Updates to our Terms of Use

We are updating our Terms of Use. Please carefully review the updated Terms before proceeding to our website.

Thursday, March 28, 2024 | Back issues
Courthouse News Service Courthouse News Service

May Lays Down Ultimatum as Brexit Chaos Looms

It's back to Brexit chaos for Great Britain and the Conservative government of Prime Minister Theresa May after negotiations with the European Union this week failed to deliver the breakthrough she was looking for.

(CN) – It's back to Brexit chaos for Great Britain and the Conservative government of Prime Minister Theresa May after negotiations with the European Union this week failed to deliver the breakthrough she was looking for.

Now another momentous and chaotic week looms for Britain – and uncertainty reigns. On Tuesday, Britain's Parliament is set to vote on whether to back May's Brexit plan. Her plan was rejected overwhelmingly in January and it is expected to be defeated again next week.

On Friday, May traveled to the seaport of Grimsby in northern England and delivered a desperate ultimatum to those standing in her way on Brexit: She urged them to get behind her deal or face a very uncertain future, “a moment of crisis.”

Both the EU and Britain have said they want to strike a deal to avoid Britain leaving the EU without a deal, which could cause a major economic shock. Britain is due to leave the bloc on March 29.

Her ultimatum on Friday was aimed at Brexiters, the right-wing hardline members inside her party who say her deal will leave Britain too closely tied to the EU. But her speech also took aim at European leaders who've rejected demands by Brexiters to make sure Northern Ireland doesn't remain tied to the EU indefinitely.

Under May's deal, Northern Ireland stays aligned to the EU as a way of preventing the return of border checks along the border with Ireland. The fear is that closing the border could re-awaken sectarian tensions in Northern Ireland and jeopardize the Good Friday Agreement that ended violence there.
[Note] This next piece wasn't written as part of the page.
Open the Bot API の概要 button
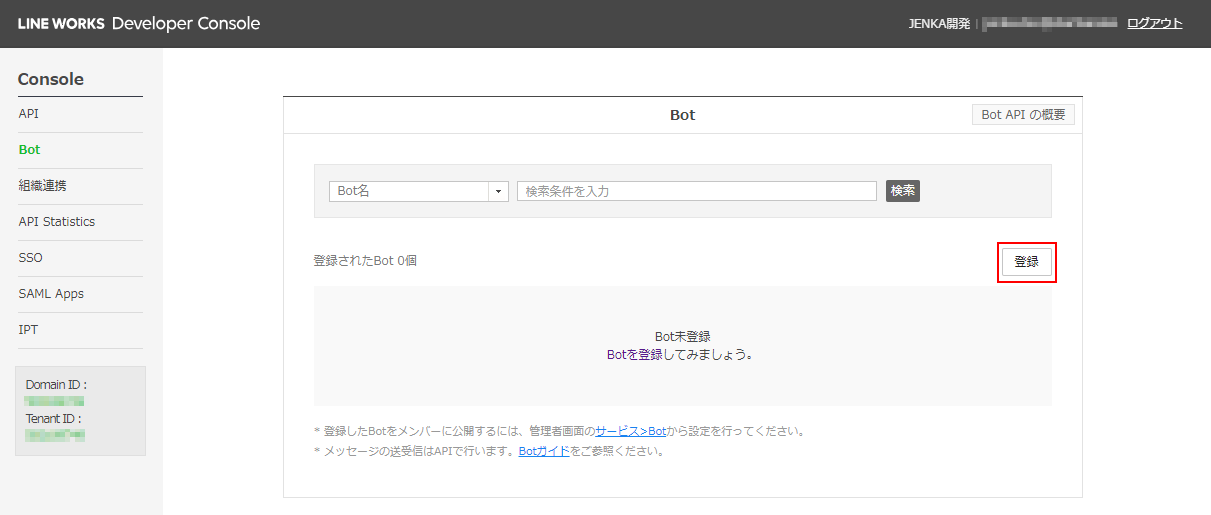This screenshot has width=1211, height=515. coord(1023,115)
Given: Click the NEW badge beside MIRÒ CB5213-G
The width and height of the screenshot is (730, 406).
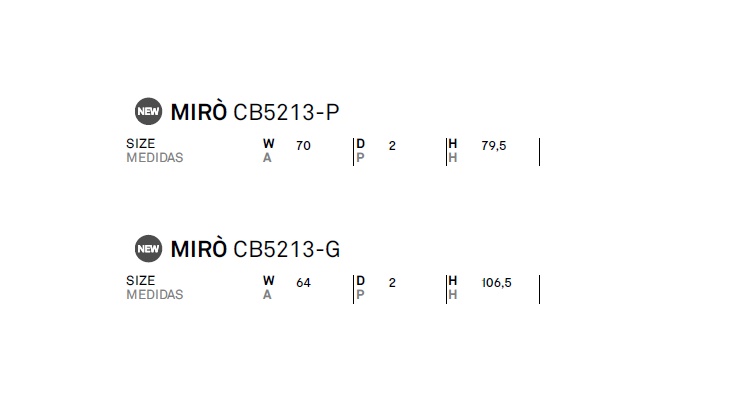Looking at the screenshot, I should [149, 249].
May warned Brexiters that rejecting her deal could lead to delaying Brexit or seeing it vanish altogether.

“Back it and the UK will leave the European Union. Reject it and no one knows what will happen. We may not leave the EU for many months, we may leave without the protections that the deal provides,” she said. “We may never leave at all.”

The Labour Party, the opposition party, is pushing to allow Britons a chance to vote in a new referendum in which they could reject leaving the EU.

She warned that rejecting her deal would mean that “the only certainty would be ongoing uncertainty.”

Turning to the EU, she urged EU leaders to help get her Brexit deal “across the line.”

“The decisions that the European Union makes over the next few days will have a big impact on the outcome of the vote,” she said.

Her government has asked the EU to agree to new conditions over Northern Ireland, but EU leaders have consistently rejected changing the deal. Brexiters say they could back May's deal if the EU budges on Northern Ireland.

“My message to them is that now is the moment to act,” she said. “It needs just one more push.”

Following her speech, reporters asked May whether she took any responsibility for the Brexit impasse and chaos. She did not answer those questions and said she was focused on getting her deal done.

But it was apparent that the blame game had begun.

Earlier, her Foreign Secretary Jeremy Hunt had said on BBC that Europe would share a lot of the blame if May's deal is rejected. He said the EU needed to be more flexible.

“This is a moment of change in our relationship between the UK and the EU and history will judge both sides very badly if we get this wrong,” Hunt said. “We want to remain the best of friends with the EU. That means getting this agreement through in a way that doesn’t inject poison into our relations for many years to come.”

In Brussels, Michel Barnier, the EU’s chief negotiator, told reporters that the EU was united and “not interested in the blame game.”

Leo Varadkar, the Irish prime minister, said that Brexit was a problem that the UK had created for itself and that the EU had made many compromises already, according to the Guardian newspaper.

Besides seeking concessions from the EU, May has been working to get Labour members to support her deal. Many Labour members represent constituencies that voted to leave the EU.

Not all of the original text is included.